What makes the use of theophylline even more difficult?

Answer 51

it has quite a lot of interactions with other drugs. Some will increase its plasma concentration (by inhibiting or competing for enzymes that metabolise theophylline) while others will decrease its levels because they induce these enzymes. It’s plasma levels are also increased if the patient has liver disease (as it is 70% metabolised in the liver).

Question 52

What is NICE?

Answer 52

• NICE is the national institute of health and care excellence
• It was formed in 2005 by a merger of the national institute for clinical excellence and the health developmental agency
• It is a government funded organisation with a wide variety of roles, ranging from promoting healthier life-styles to defining quality standards for health care.
• One of it’s primary functions is to assess the evidence about different drugs and other medical interventions and on the basis of this evidence, to provide guidance about the most cost-effective ways of treating patients within the NHS

Question 53

What was one of the reasons NICE was set up?

Answer 53

• One of the reasons NICE was set up was to end to ‘health-care postcode lottery’ where the drugs that were available to you depended on individual decisions made by your local NHS hospital trusts
• Since 2005 NHS trusts are legally required to fund any treatments recommended by NICE

Question 54

Give features of NICE and healthcare rationing

Answer 54

• NICE has finite resources.

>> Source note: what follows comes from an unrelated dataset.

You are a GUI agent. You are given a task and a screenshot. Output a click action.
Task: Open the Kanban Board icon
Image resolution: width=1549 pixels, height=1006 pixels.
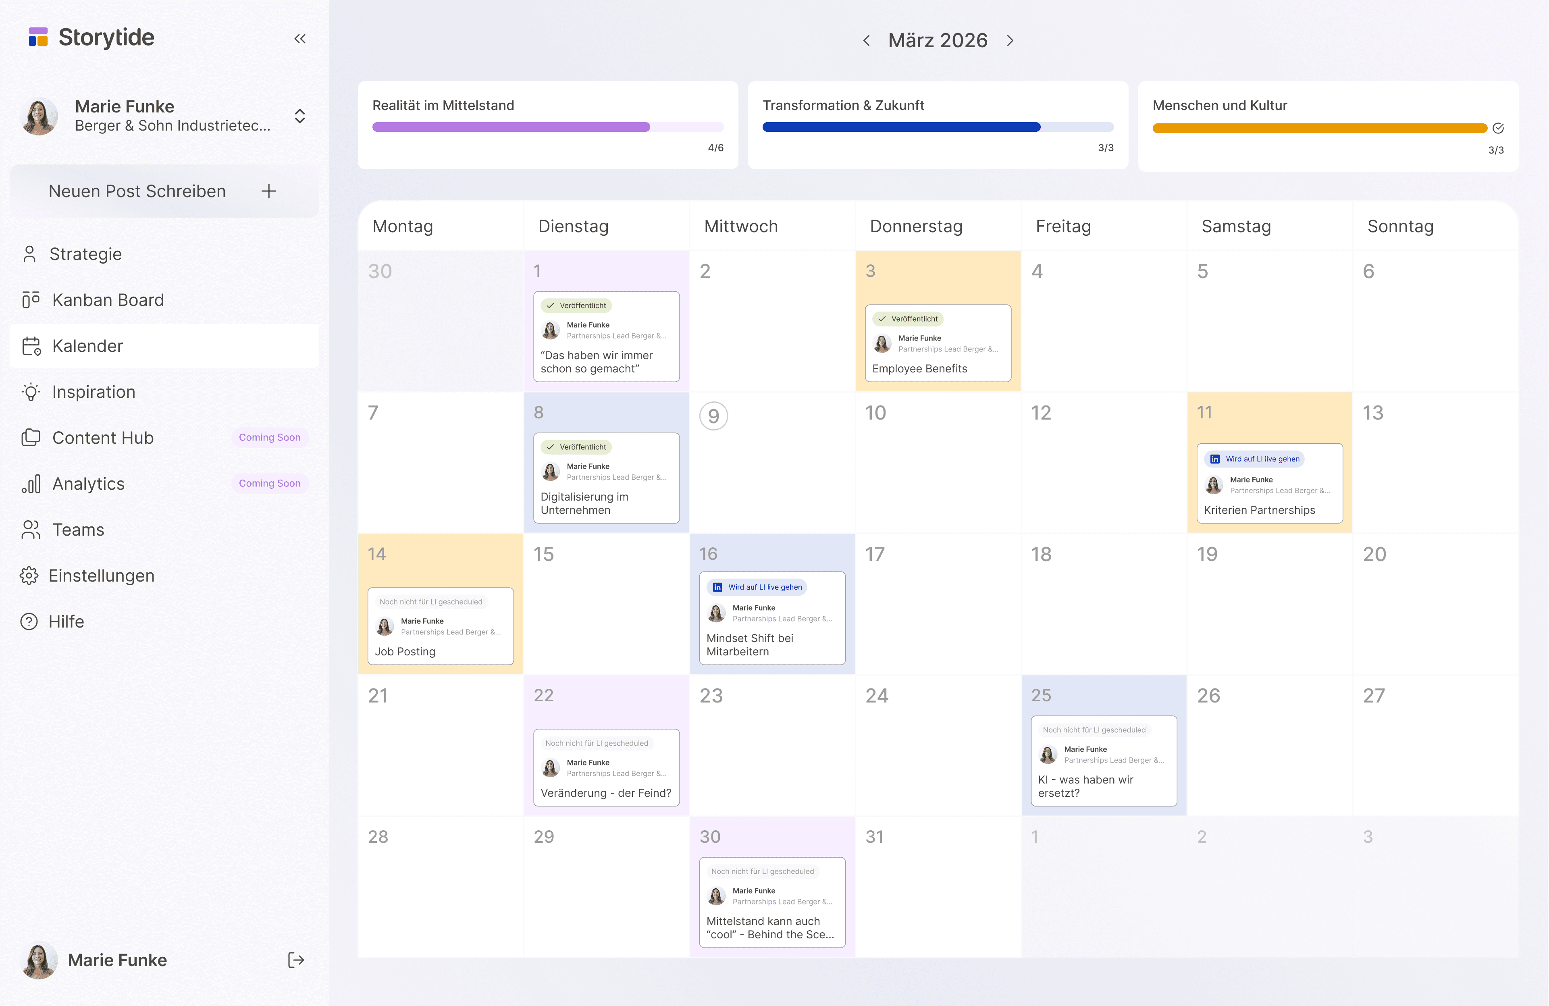31,300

Some drugs or procedures are very expensive and will only give a marginal benefit to patients.
• However, when you are desperately ill, any small improvement in your life quality or expectancy will seem like good value for money so NICE sometimes has to make very hard and controversial decisions about which treatments are approved for NHS use and which are rejected

Question 55

What is Omalizumab?

Answer 55

• Omalizumab (trade name Xolair) is a humanized monoclonal antibody against immunoglobulin E (IgE). Once bound by omalizumab, IgE is rapidly removed from the circulation
• IgE is one of the main players in type I hypersensitivity responses and reducing its circulating levels using omalizumab can be an effective treatment in a number of allergic disorders including allergic asthma, hay-fever and food allergies. Using omalizumab to treat patients with severe asthma can have many benefits

Question 56

How does NICE decide whether a drug is good value for money and what happened for omalizumab with this?

Answer 56

• NICE uses something called the QALY (quality adjusted life year)
• Once QALY is equivalent to one year of perfect health. The effect of a drug can be measured in terms of the increase in QALYs it produced
• If someone’s condition means that they have a quality of life that is 50% of normal, the starting point for that person in 0.5 QALYs. A drug might give them 5 years of lige at 80% of normal before their death. This drug would therefore have produced an effect of (80-50%) x 5 = 1.5 QALYs
• The number of QALYs produced by a treatment can be used to compare it to another treatment or control
• NICE calculates the cost per QALY of drugs and has an upper limit of £30,000 for a drug to be deemed cost-effective
• In the case of Omalizumab the cost per QALY was too high and NICE stopped the NHS from prescribing it to people under 12. After protests from action groups and a lot of press coverage, NICE reached a final decision to allow omalizumab for patients aged over 6 years old. One of the factors that influenced this decision was a confidential ‘patient access scheme’ agreement it had reached with the manufacturers of omalizumab to reduce the cost of the drug to the NHS.